## WORK INSTRUCTION
The whole answer is the data below, retyped exactly.

───── EXERCISE INPUTS

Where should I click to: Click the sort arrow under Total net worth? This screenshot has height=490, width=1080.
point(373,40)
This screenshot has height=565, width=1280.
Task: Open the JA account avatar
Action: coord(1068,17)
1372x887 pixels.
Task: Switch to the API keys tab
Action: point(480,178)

──────────

## SOLUTION
Where should I click to: Click the sort arrow under Total net worth? This screenshot has height=490, width=1080.
point(373,40)
This screenshot has height=565, width=1280.
Task: Open the JA account avatar
Action: coord(1068,17)
1372x887 pixels.
Task: Switch to the API keys tab
Action: point(480,178)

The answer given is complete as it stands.